Any company caught selling cameras below the nationally advertised prices may find themselves unable to buy certain products from Nikon. The Unilateral Pricing Policy, as it’s being called, will take effect on October 16th.

There’s another word in some circles for this kind of behavior, it’s called “price fixing”. How Nikon is getting around the law in the U.S. appears to be a loophole that differentiates between forcing a retailer to sell at a specific price and not selling to them if they do not adhere to pricing guidelines. The end result is the same and the difference seems largely semantic.

The bottom line for photographers in the U.S. it means that it soon won’t matter where you shop for Nikon gear as there won’t be any real price competition. It will be interesting to see whether this move works for Nikon, or drives more customers into the arms of Canon.

Will The New iPhone 4s Kill The Point And Shoot Camera?

iPhone 4S
Apple's iPhone 4S boasts impressive camera features - by Apple

Apple affectionados were disappointed that the new iPhone announced last week was the iPhone 4S and not the much anticipated iPhone 5, but the upgrade to the iPhone 4 included some interesting changes to the internal camera.

The improved camera in the iPhone 4S has an 8-megapixel sensor, up from the 5-megapixel in the 4, along with an improved f/2.4 aperture lens for better low-light performance. The lens also has an advanced hybrid infrared filter promising more accurate color rendition.

Backing up the camera is the new A5 chip and iOS 5, and Apple brags that the image processing is just as good as those found in bigger DSLRs. Unlikely, though it does give the iPhone 4S features like tap focus and from-the-screen focus control.

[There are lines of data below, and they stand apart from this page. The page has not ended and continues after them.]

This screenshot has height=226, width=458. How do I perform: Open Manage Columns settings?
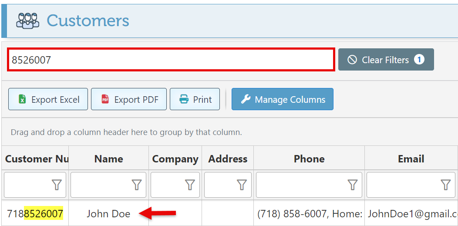(283, 99)
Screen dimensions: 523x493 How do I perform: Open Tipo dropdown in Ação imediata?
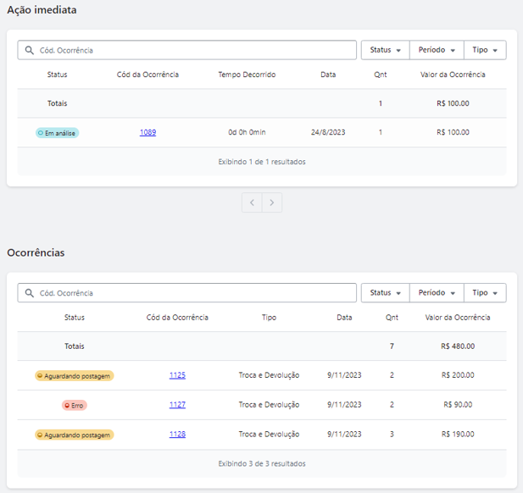(485, 50)
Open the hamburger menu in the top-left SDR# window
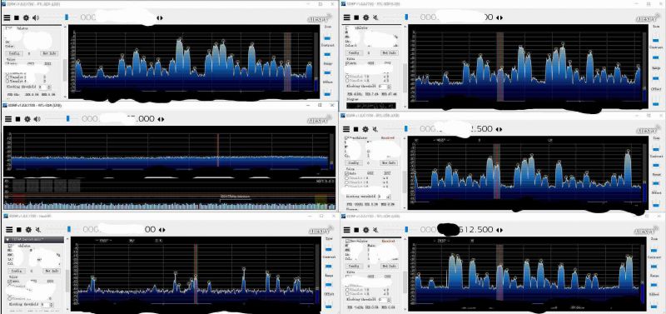Viewport: 666px width, 314px height. click(x=7, y=17)
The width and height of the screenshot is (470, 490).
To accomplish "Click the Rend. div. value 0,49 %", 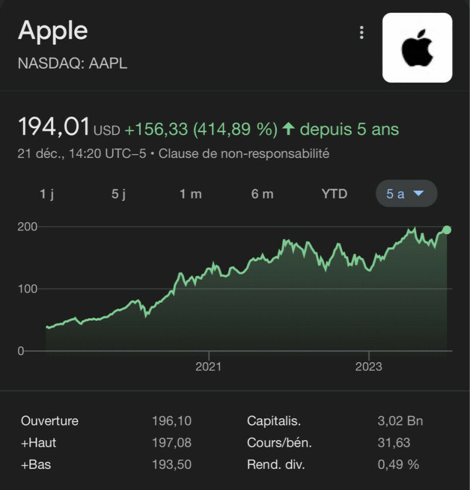I will pos(398,465).
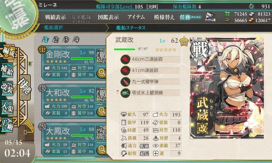Open 戦績表示 menu item
The width and height of the screenshot is (272, 163).
pyautogui.click(x=55, y=17)
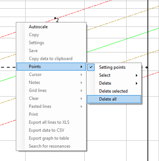
Task: Choose Copy data to clipboard
Action: [x=51, y=59]
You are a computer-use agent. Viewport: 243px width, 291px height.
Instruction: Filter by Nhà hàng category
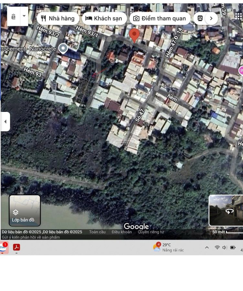[x=58, y=18]
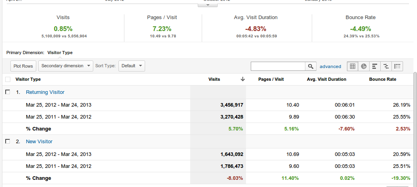The height and width of the screenshot is (187, 417).
Task: Switch to the data table view
Action: click(x=353, y=66)
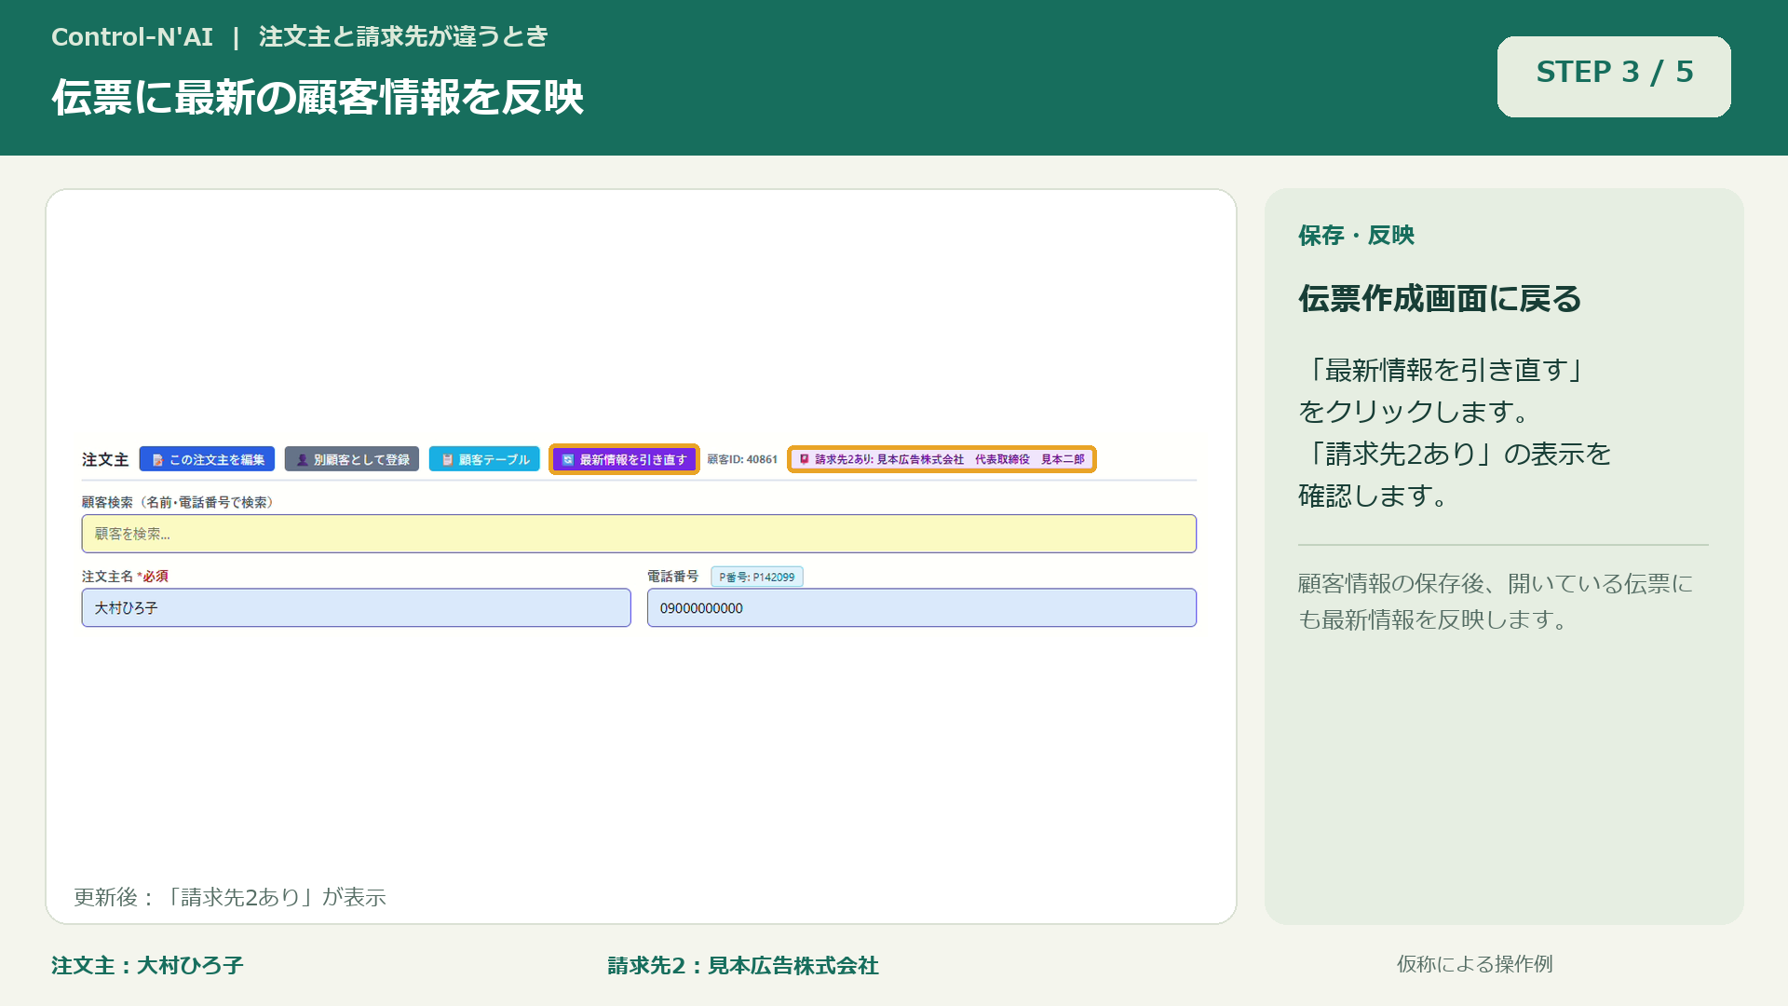
Task: Click the 請求先2あり 見本広告株式会社 badge
Action: [x=941, y=459]
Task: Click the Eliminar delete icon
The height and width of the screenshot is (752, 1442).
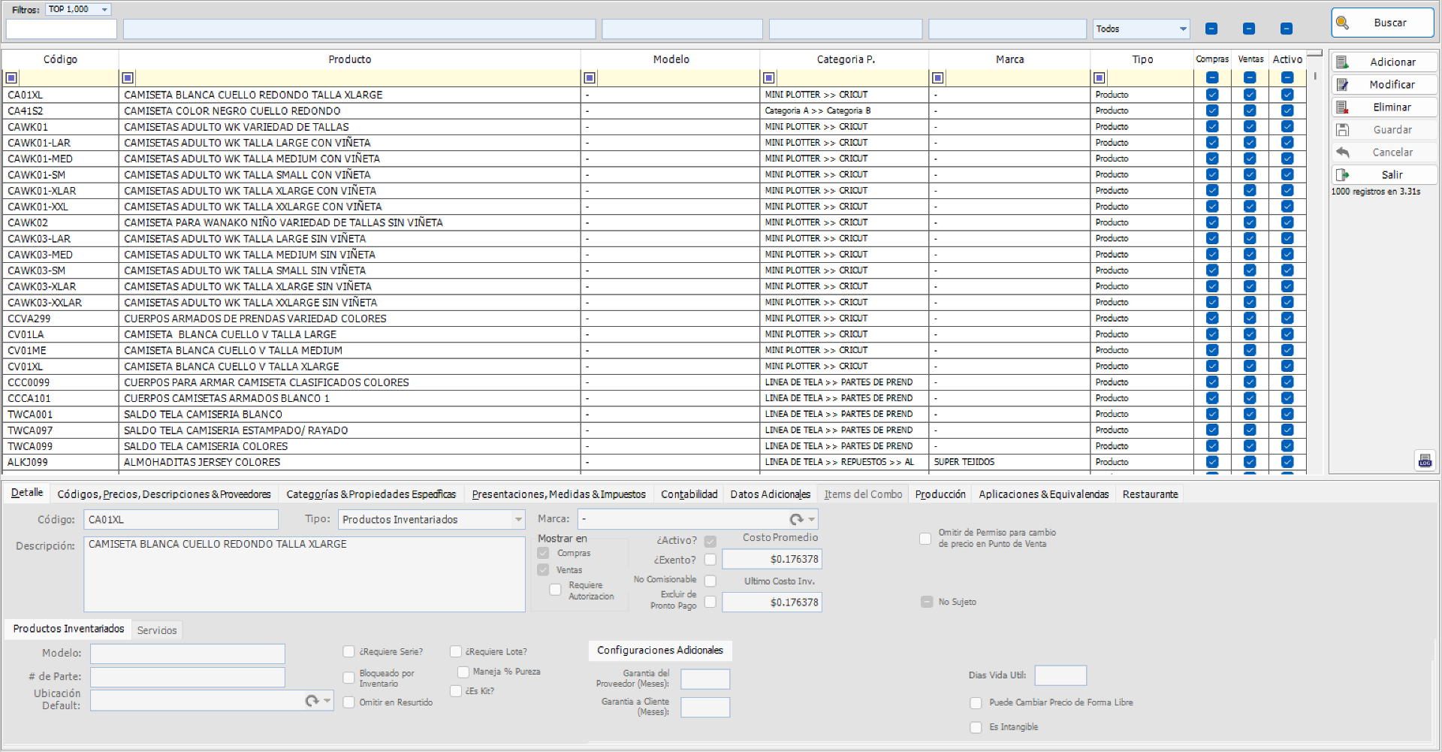Action: [1342, 107]
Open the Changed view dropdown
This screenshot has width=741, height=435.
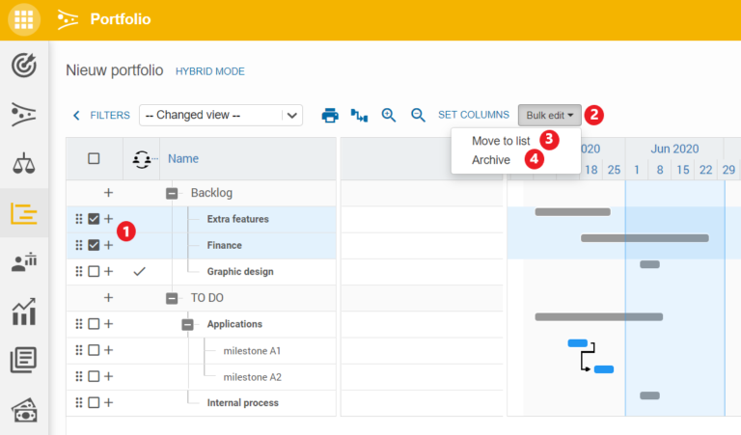pyautogui.click(x=221, y=115)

Apple also claims virtually zero shutter lag and the camera app accessible right from the lock screen.

We’ll wait to see more pictures before commenting on their boasts about the comparison to DSLRs, but the sample photos on Apple’s UK site are impressive.

The iPhone also borrowed face detection capability from digital cameras which detects whether you’re shooting a portrait or group shot and can automatically balance exposure for up to 10 faces.

Like the 4, the 4S also has the LED flash, which kicks in automatically in low light situations.

Despite Apple’s boast on the image quality, the iPhone 4S is not going to threaten DSLR shooters, but it may impact sales of compact cameras. As cell phone cameras improve, there is less incentive to carry a point-and-shoot. The more often those stay at home, the less likely consumers will be to replace them.